Nor do I rule out that our own views might change. They have before. Probably we, too, before my time, once supposed that the days in Genesis chapter one were twenty four hour days. Within my lifetime, we used to maintain they were time periods of seven thousand years apiece, a conclusion suggested by some internal Bible chronology which we needn’t go into here. But we now maintain that the scriptures do not insist upon such a view, and we present the days merely as indeterminate periods of time. It’s a concession to current scientific thought. We are not so inflexible as you may think.

And now for some specific replies to matters you’ve brought up - I’m not, like a politician - evading ALL your questions, in favor of simply saying what I want to say. [smile]

“I'd argue that apparently in our weakened and dumber state we have discovered rotating agriculture, modern medicines, and how to build things like space probes which seem to be beyond our smarter and stronger ancestors, but...another digression.”

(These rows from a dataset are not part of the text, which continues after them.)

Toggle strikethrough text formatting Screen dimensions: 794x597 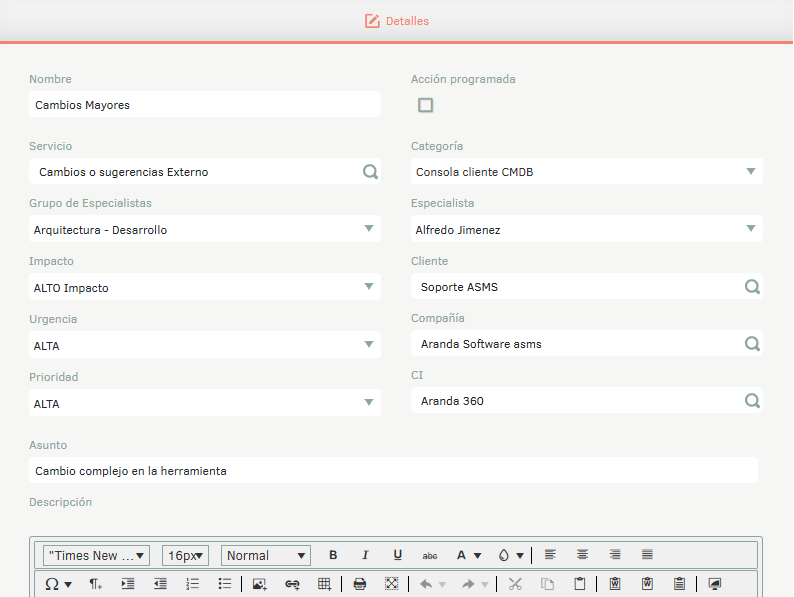pos(430,555)
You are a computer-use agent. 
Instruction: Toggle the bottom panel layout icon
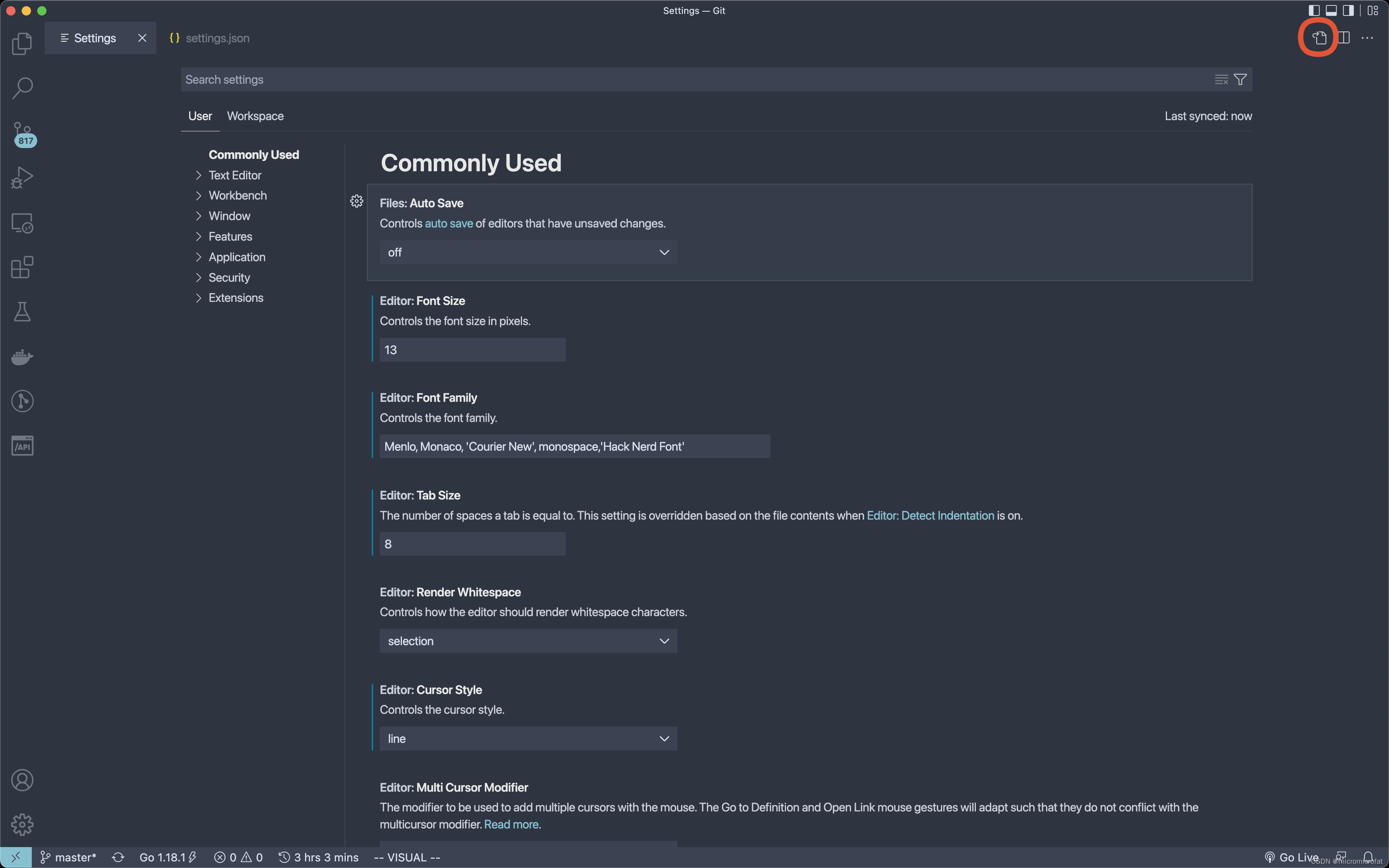(x=1331, y=10)
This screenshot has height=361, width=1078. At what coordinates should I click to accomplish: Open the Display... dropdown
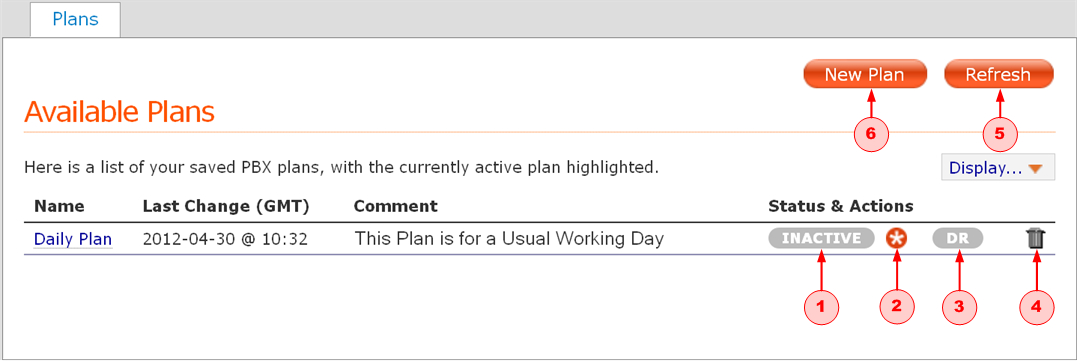998,168
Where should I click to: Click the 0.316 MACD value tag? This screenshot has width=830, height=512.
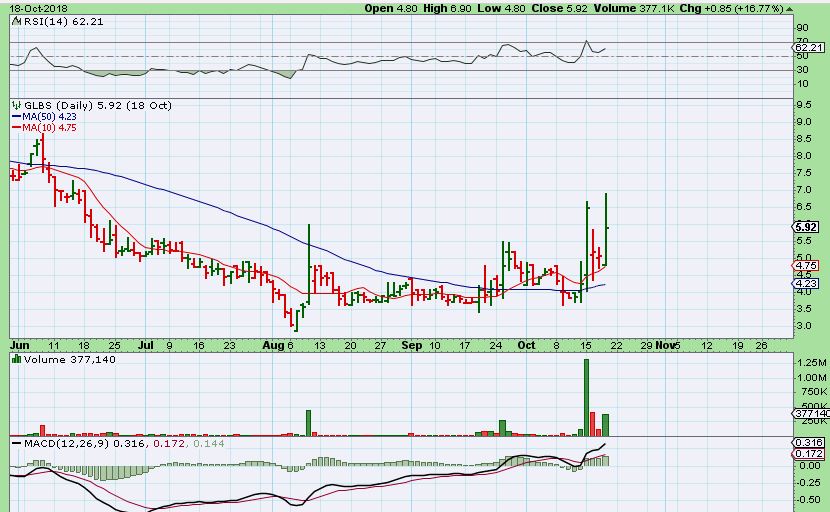(807, 442)
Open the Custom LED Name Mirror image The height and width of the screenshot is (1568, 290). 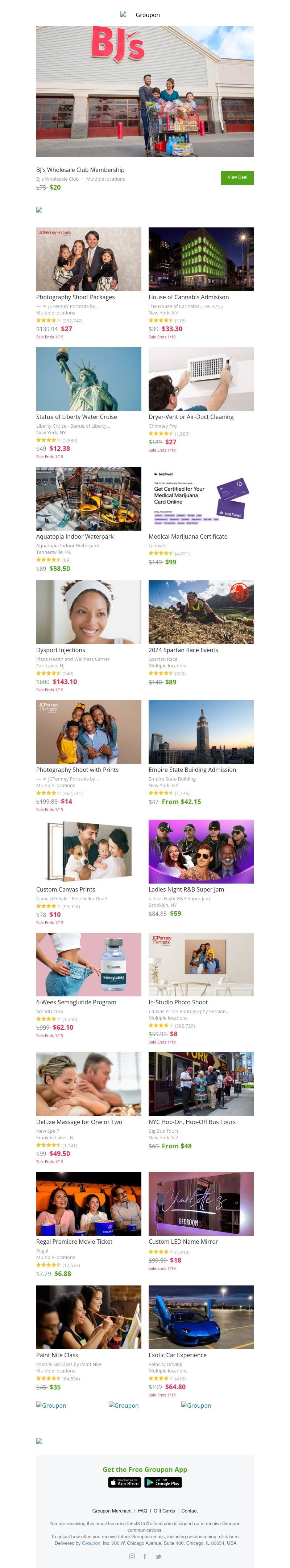pos(201,1203)
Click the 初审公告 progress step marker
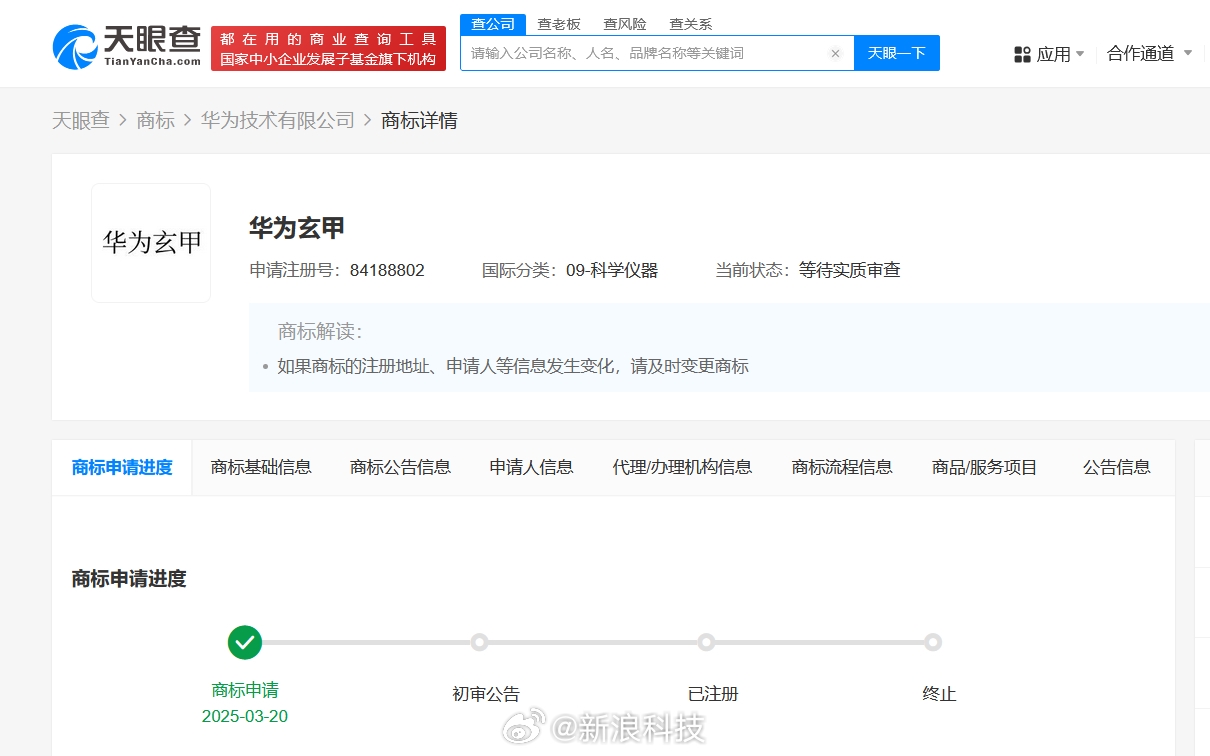 click(x=479, y=642)

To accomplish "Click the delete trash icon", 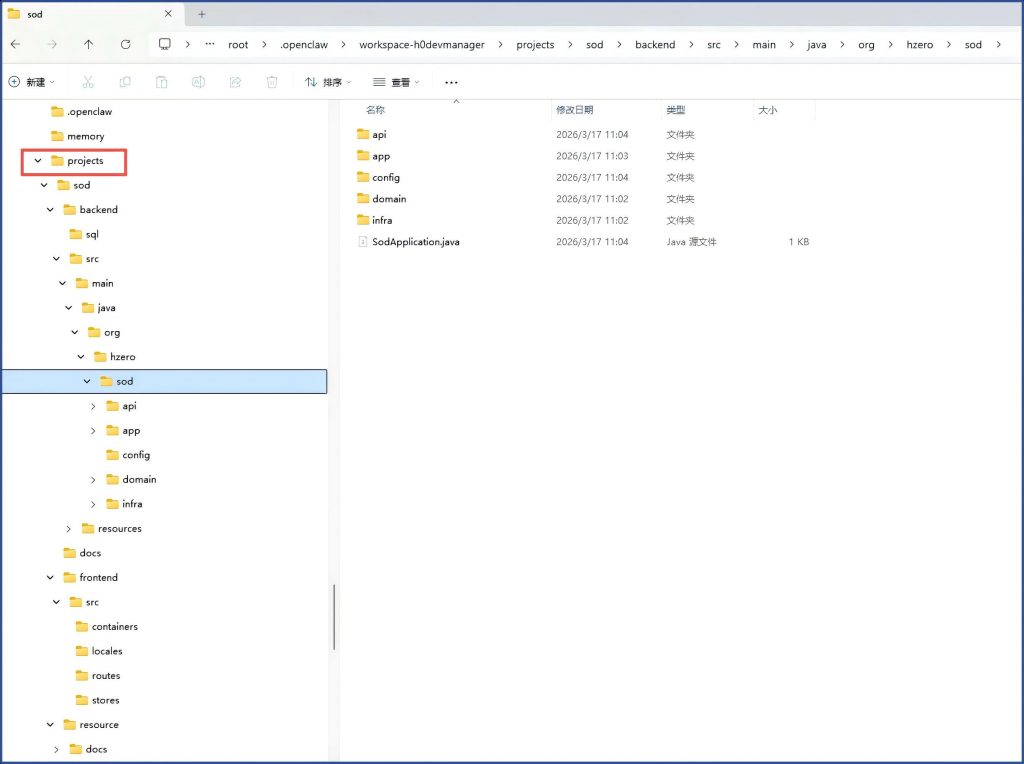I will (271, 82).
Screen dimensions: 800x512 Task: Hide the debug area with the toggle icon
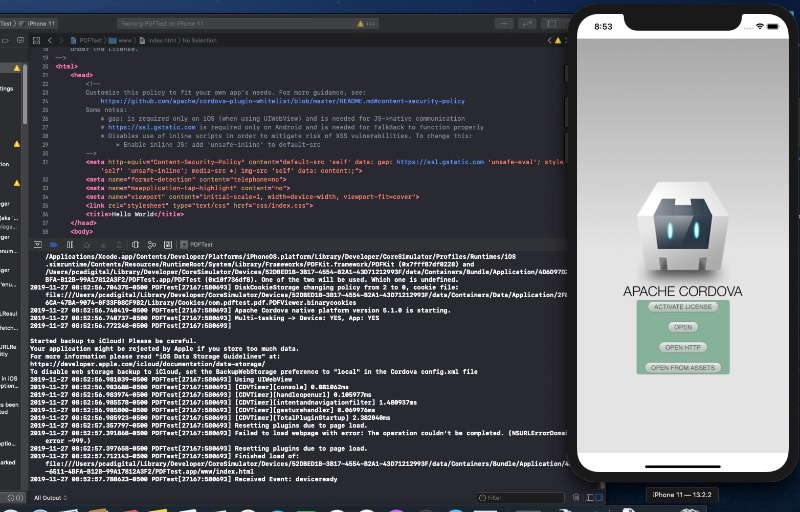[37, 243]
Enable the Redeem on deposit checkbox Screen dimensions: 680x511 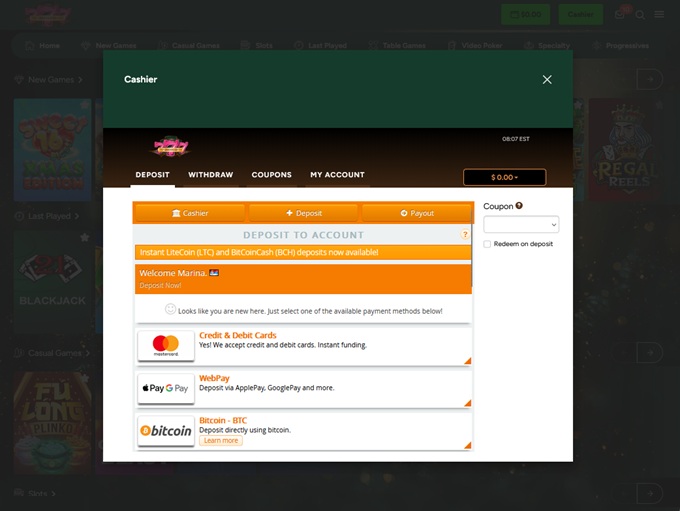(x=487, y=244)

Well - knowledge accumulates, after all, aided greatly by the printing press, by libraries, by increased mobility, and more recently, by the internet. Humans today can draw upon the efforts of thousands of thinkers, both contemporary and in the past, rather than merely their immediate neighbors. And I would also point out that human progress has come at the cost of severe social injustice and environmental peril, to the point where the planet itself is threatened. If you have a bright, but cocky, kid who insists upon pursuing whatever catches his interest, and ends up burning down the house with his chemistry set and killing all occupants, have you really gained? I would also add that it’s not uncommon for archeologists to dig up evidence suggesting that the ancients were much more advanced than commonly supposed. We never hear that they were dumber than previously thought, always smarter. Certain accomplishments, the pyramids perhaps, it’s not clear that we could duplicate even today.

“The biological theory of evolution merely states that those populations more suited to their environment tend to survive. The teleological notion of "improvement" is basically absent from this”

Okay. Thanks for the clarification.

Regarding Cain, yes, perhaps he was thinking long-term, concerned with the eventual consequences of his pariah status. His act, after all, was the first murder recorded, and the first of anything always has unpredictable consequences.

And, yes, I have rambled a bit. Maybe I will refine and winnow this material into a post of it’s own. Two birds with one stone, as they say.

How are things in the Sheepandgoats tribe? Well, we just froze our tusches off at the recent Lilac Festival, per my last post. But we are diehard fools, like Red Sox fans, and already eagerly awaiting the next one.